1. Ceza Dairesi 2020/2883 E. , 2021/389 K.
"İçtihat Metni"MAHKEMESİ :Ağır Ceza Mahkemesi
SUÇ : Çocuğu kasten öldürme
HÜKÜM : TCK"nin 82/1-e, 53/1-2-3, 63, 54/1. maddeleri gereğince ağırlaştırılmış müebbet hapis cezası.
TÜRK MİLLETİ ADINA
Sanık ... hakkında maktul ...’i nitelikli kasten öldürme suçundan yapılan yargılama sonunda; mahkumiyetine ilişkin ... 9. Ağır Ceza Mahkemesinin 28.03.2019 gün ve 2018/492-2019/142 E-K sayılı hükmünün, sanık müdafiinin temyizi üzerine Dairemizin, 19.02.2020 gün ve 2019/4046-2020/631 E-K sayılı ilamıyla oy çokluğu ile onandığı, Yargıtay Cumhuriyet Başsavcılığınca 12.06.2020 tarihinde "sanığın TCK’nin 81/1. ve 21/2. maddeleri uyarınca cezalandırılması gerektiği" gerekçe gösterilerek itirazda bulunulduğu, Yargıtay Ceza Genel Kurulu"nun 10.07.2012 gün ve 2012/280, 2012/928 sayılı kararı ile 05.07.2012 tarihinde yürürlüğe giren 6352 sayılı "Yargı Hizmetlerinin Etkinleştirilmesi Amacıyla Bazı Kanunlarda Değişiklik Yapılması ve Basın Yoluyla İşlenen Suçlara İlişkin Dava Ve Cezaların Ertelenmesi Hakkında" Yasanın 99.maddesiyle,5271 sayılı CMK"nun 308.maddesinde yapılan değişiklik ve 101.maddesiyle 5320 sayılı yasaya eklenen geçiçi 5.madde uyarınca itiraz hakkında karar verilmek üzere dosyanın Dairemize gönderildiği anlaşılmakla;
5271 sayılı Ceza Muhakemesi Kanunun 308. maddesinin 6352 sayılı Yasanın 99. maddesi ile eklenen 3. Fıkrası uyarınca yapılan incelemede; Dairemizce verilen onama ilamı usul ve kanuna uygun olup,Yargıtay Cumhuriyet Başsavcılığının itiraz gerekçeleri yerinde görülmediğinden İTİRAZIN REDDİNE; dosyanın itiraz konusunda karar verilmek üzere Ceza Genel Kuruluna gönderilmesi amacıyla Yargıtay Cumhuriyet Başsavcılığına TEVDİİNE; 26/01/2021 gününde sayın üye ...’ın sanık hakkında TCK’nin 81. maddesi uyarınca hüküm kurulması gerektiğine,sayın üye ..."in ise mahkemece eksik inceleme ile karar verildiğine, yönelen karşı oyları ve oy çokluğu ile karar verildi.

^^^^^^^^

■ Yapılacak iş
Karar metninde "1. Ceza Dairesi" ifadesinden "müebbet hapis cezası." ifadesine kadar olan bölümü hiçbir değişiklik yapmadan aktarın.

■ Alıntılanan veriler

^^^^^^^^

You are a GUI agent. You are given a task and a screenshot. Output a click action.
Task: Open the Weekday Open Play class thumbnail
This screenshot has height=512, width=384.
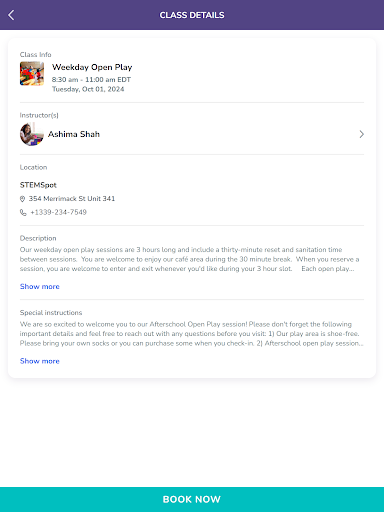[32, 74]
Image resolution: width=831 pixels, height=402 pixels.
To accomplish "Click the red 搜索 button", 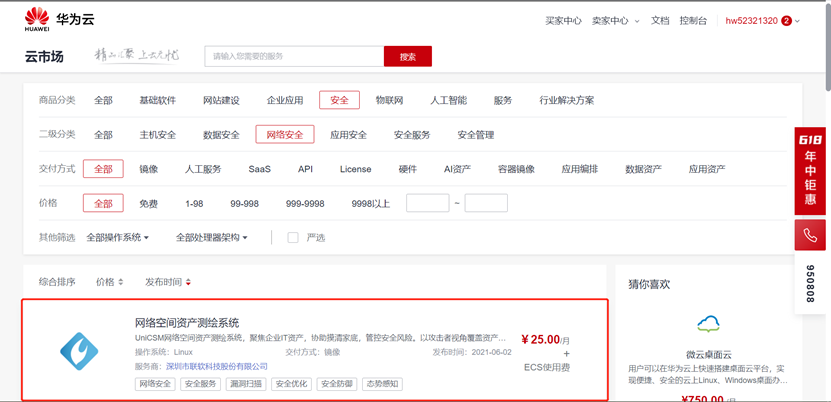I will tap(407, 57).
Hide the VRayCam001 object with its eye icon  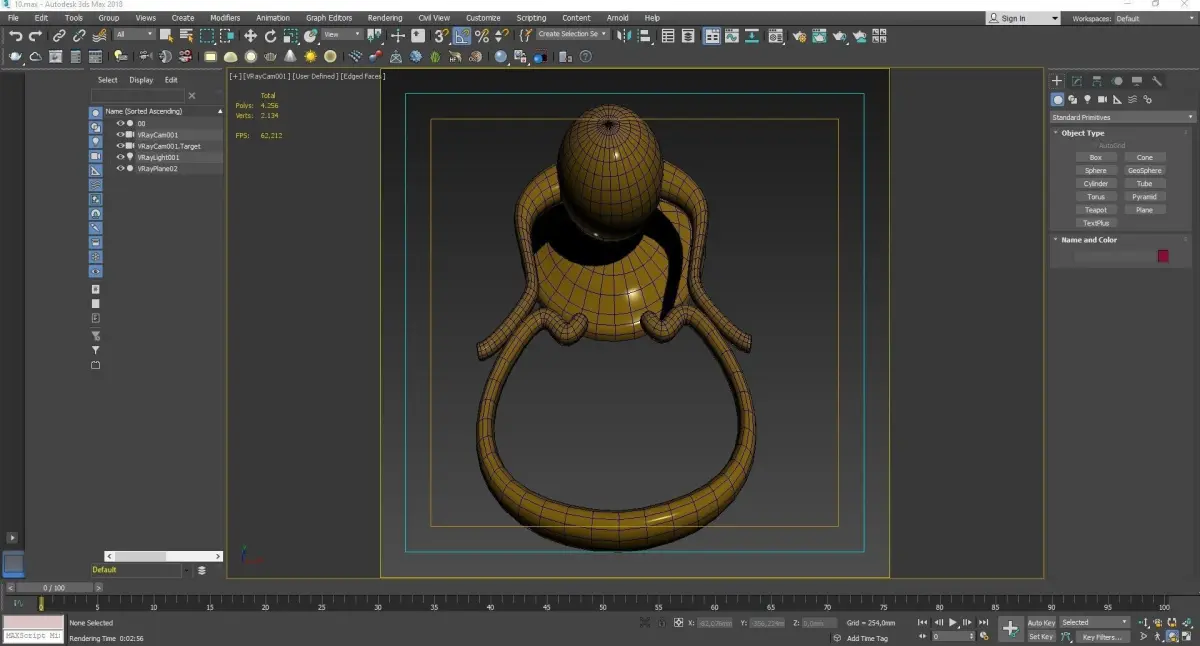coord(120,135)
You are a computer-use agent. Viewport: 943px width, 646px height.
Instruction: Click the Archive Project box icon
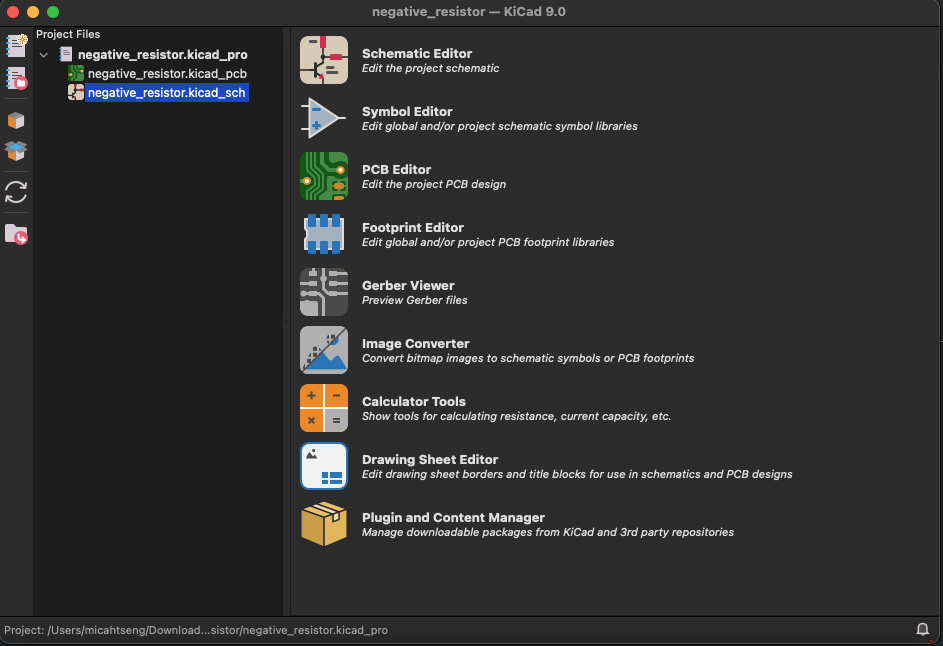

^^^^^^^^

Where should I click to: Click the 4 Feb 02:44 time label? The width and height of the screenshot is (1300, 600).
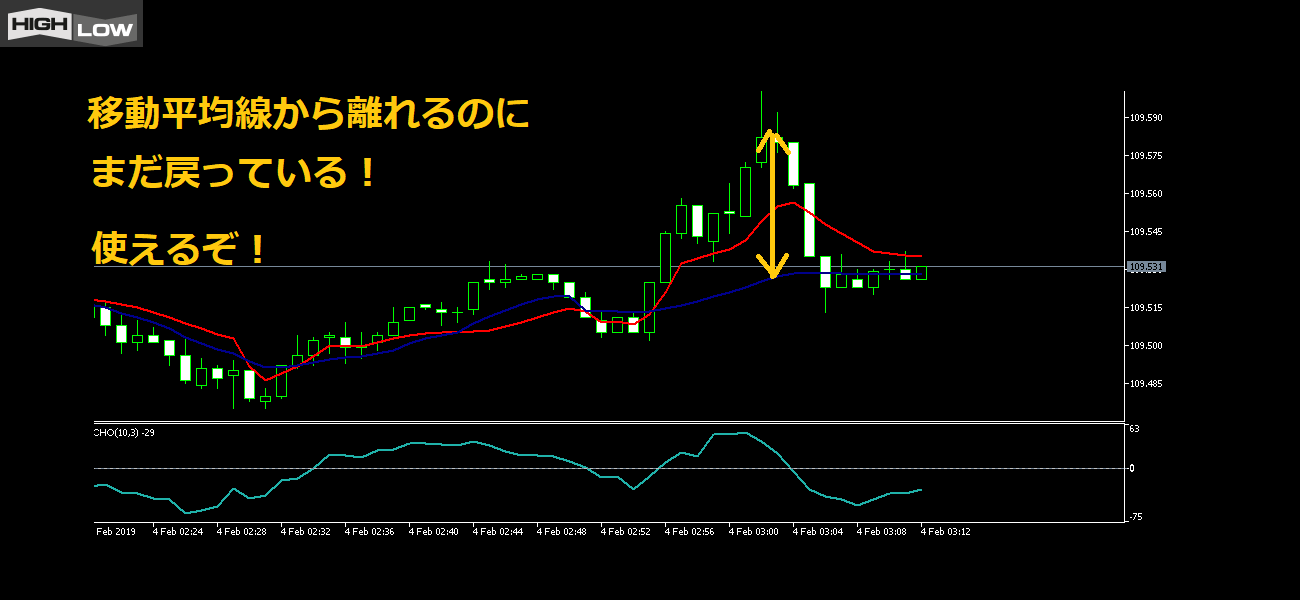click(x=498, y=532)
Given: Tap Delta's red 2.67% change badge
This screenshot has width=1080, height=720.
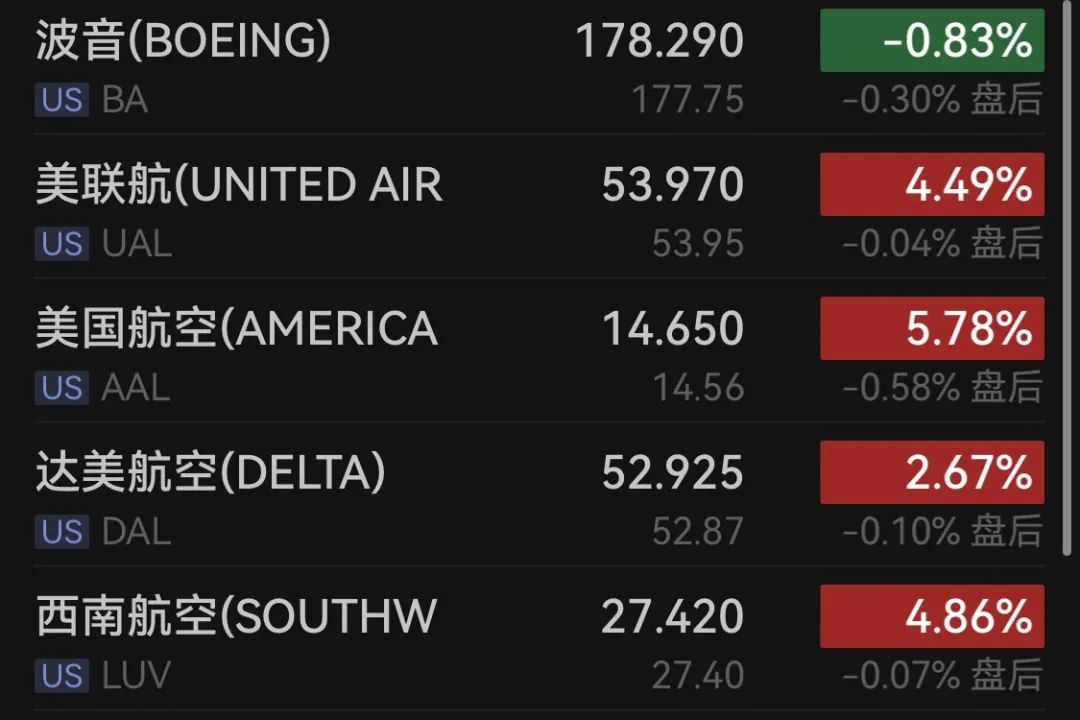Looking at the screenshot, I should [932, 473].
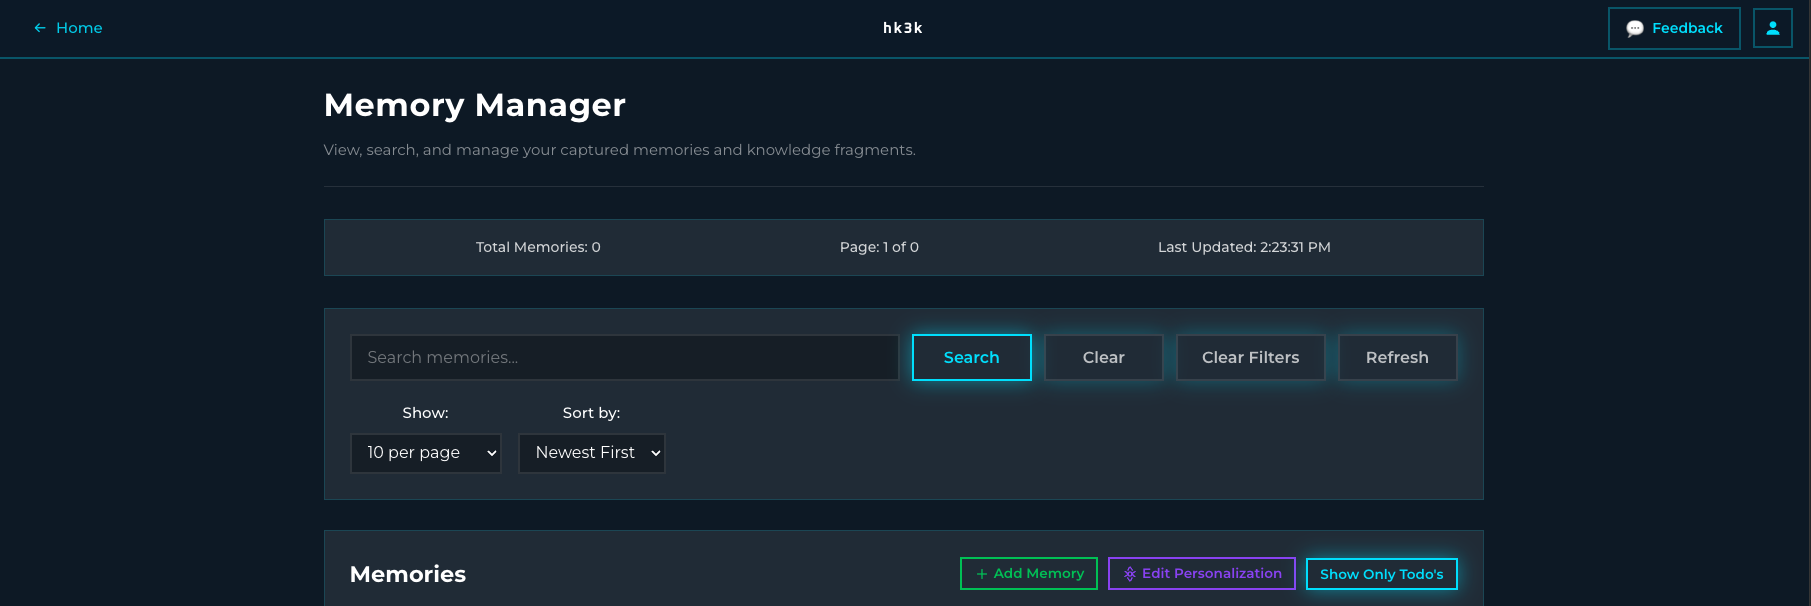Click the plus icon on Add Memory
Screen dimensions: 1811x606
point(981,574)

^^^^^^^^

■ Doğru yanıt
1. Ceza Dairesi 2020/2883 E. , 2021/389 K.
"İçtihat Metni"MAHKEMESİ :Ağır Ceza Mahkemesi
SUÇ : Çocuğu kasten öldürme
HÜKÜM : TCK"nin 82/1-e, 53/1-2-3, 63, 54/1. maddeleri gereğince ağırlaştırılmış müebbet hapis cezası.